** begin Records shown **

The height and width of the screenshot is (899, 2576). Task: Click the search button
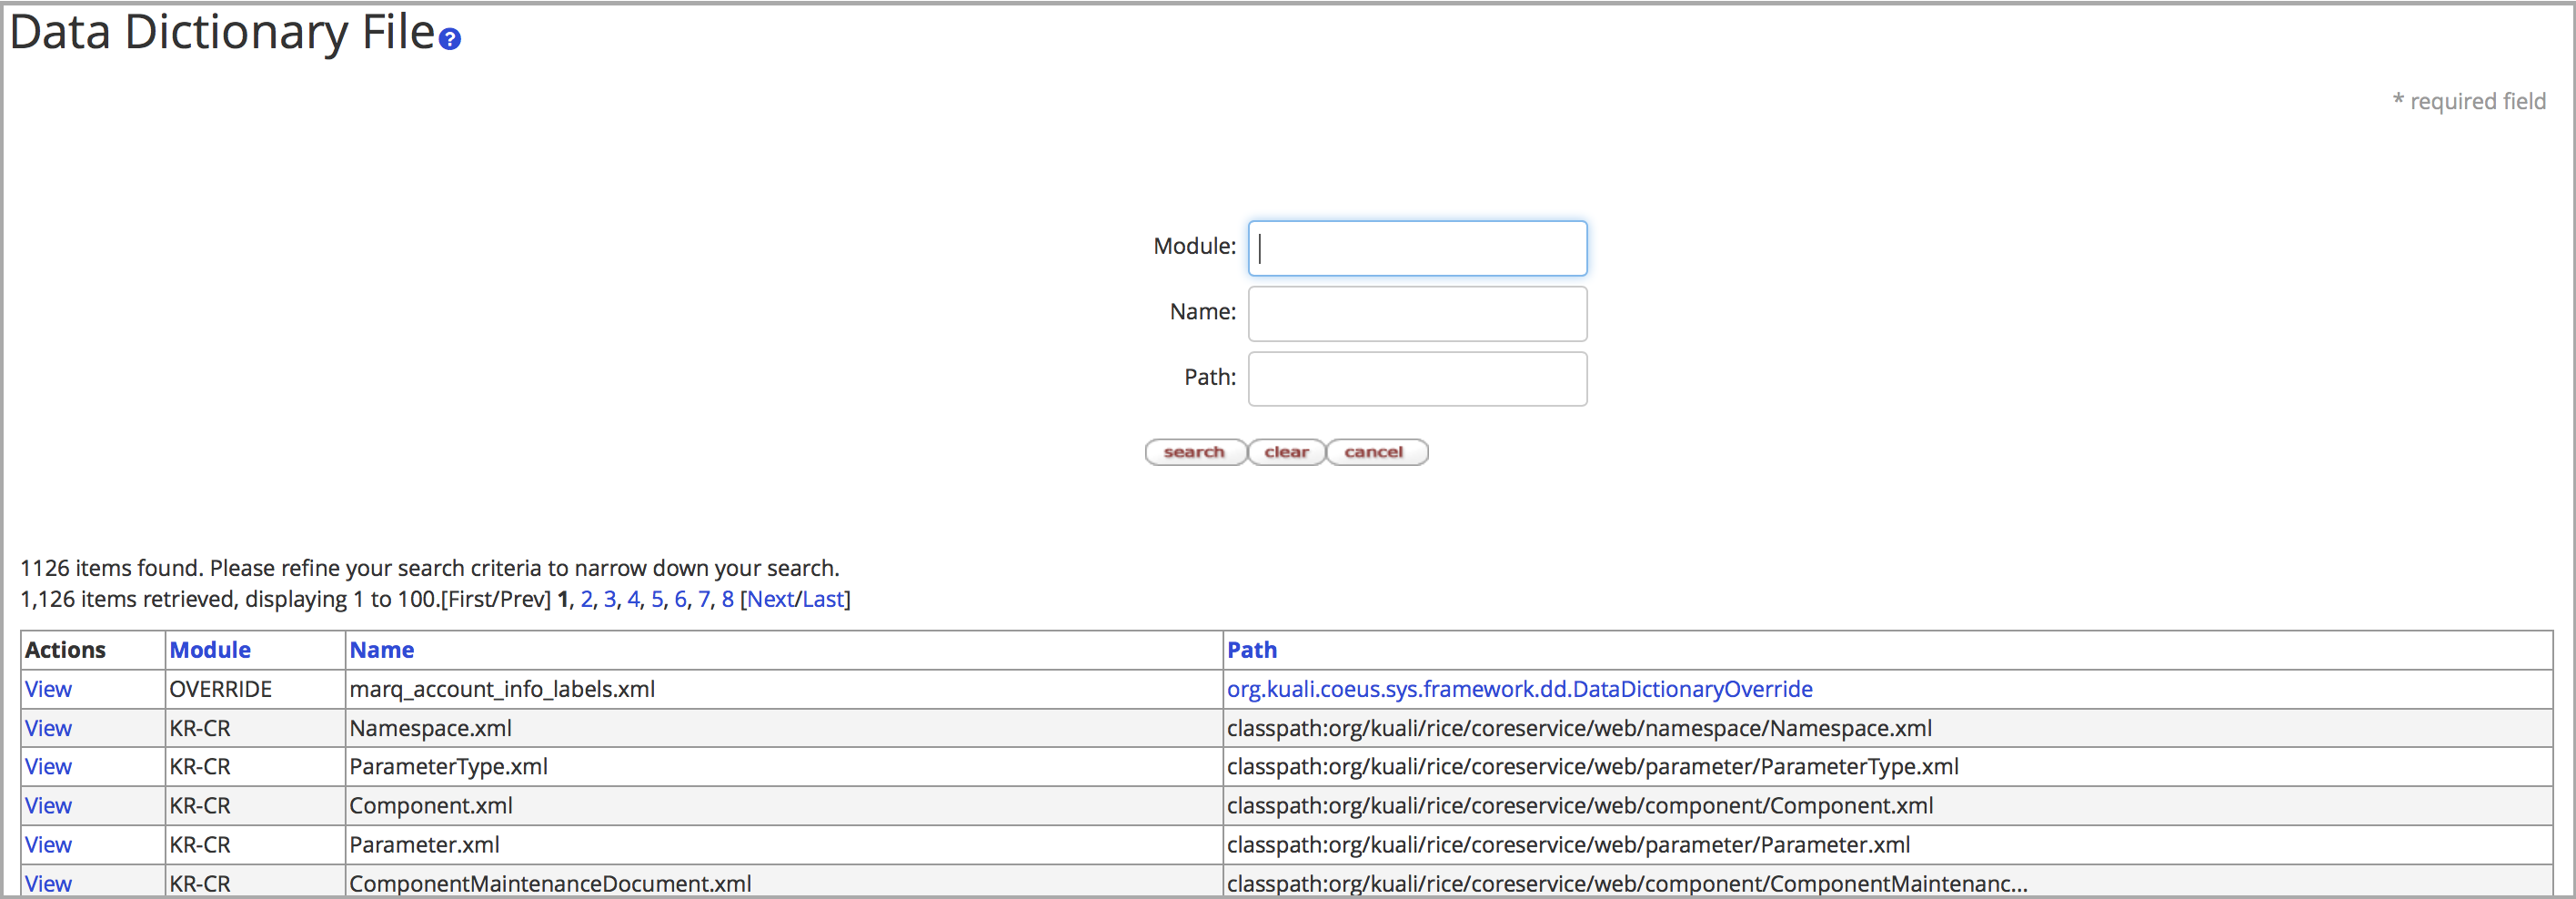click(1195, 452)
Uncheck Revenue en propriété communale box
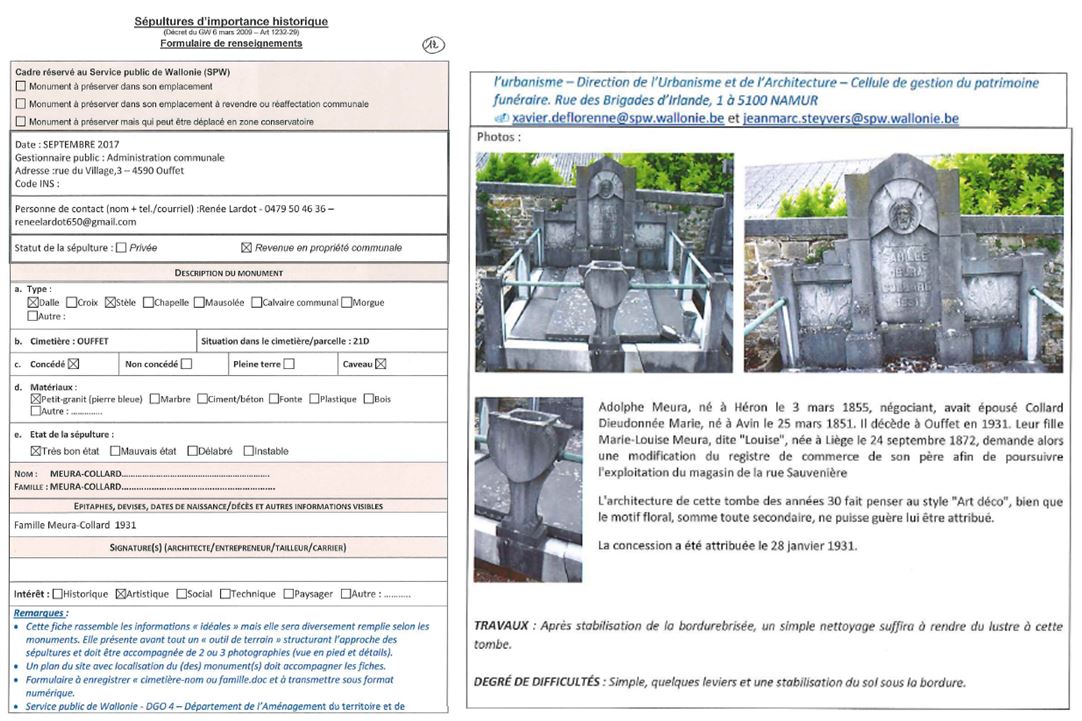Viewport: 1082px width, 721px height. pos(246,247)
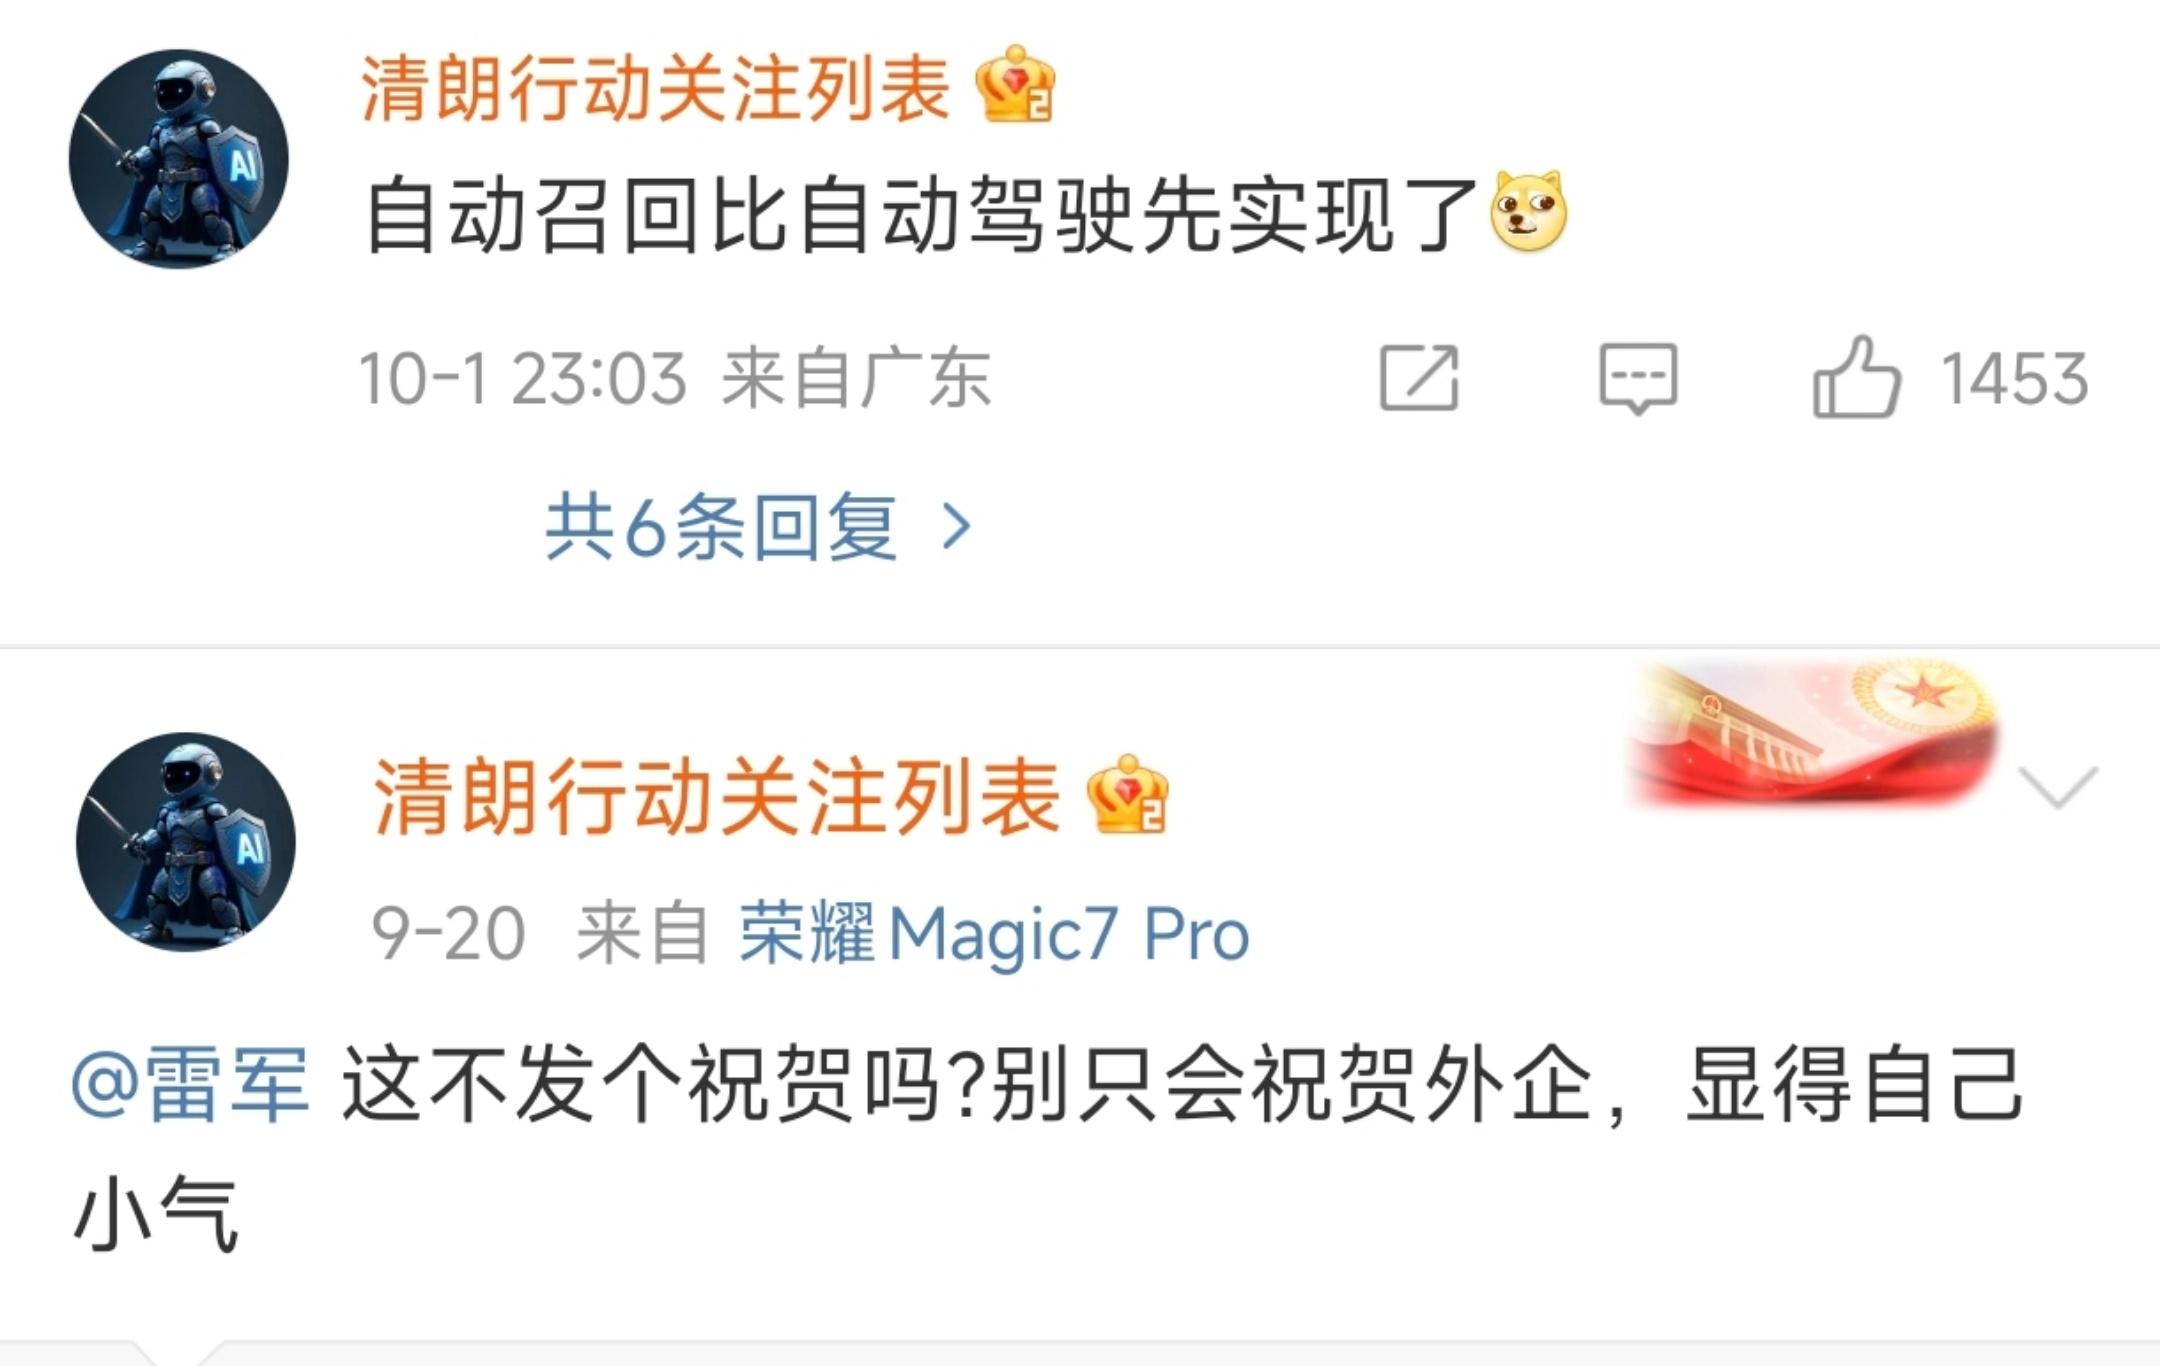The height and width of the screenshot is (1366, 2160).
Task: Tap the 10-1 23:03 来自广东 timestamp
Action: click(675, 379)
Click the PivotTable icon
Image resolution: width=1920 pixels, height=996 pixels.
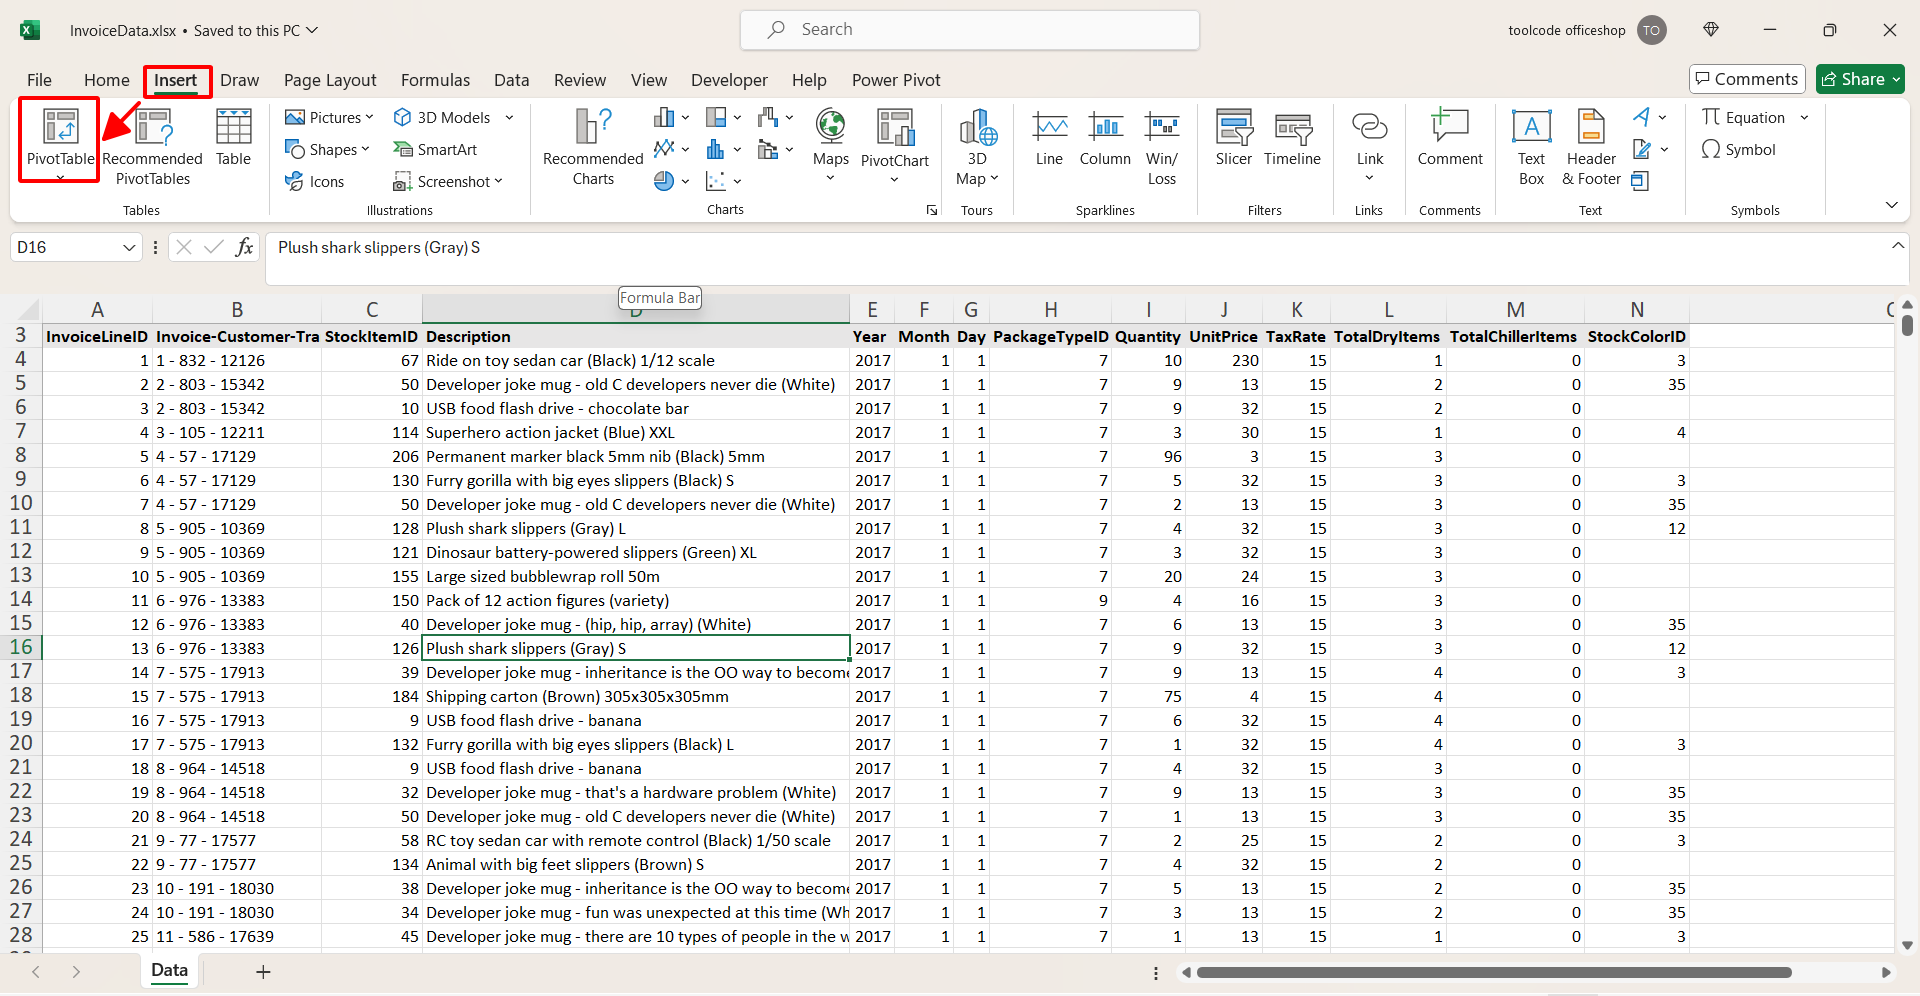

** end Records shown **

- Your objective -
Reproduce the material above line for line, without changing any wording, and leave out the pictures.

- Task response -
The height and width of the screenshot is (899, 2576). Task: Click the search button
click(1195, 452)
Uncheck Revenue en propriété communale box
Viewport: 1082px width, 721px height. pos(246,247)
The height and width of the screenshot is (1366, 2160).
Task: Tap the 10-1 23:03 来自广东 timestamp
Action: click(675, 379)
Click the PivotTable icon
Image resolution: width=1920 pixels, height=996 pixels.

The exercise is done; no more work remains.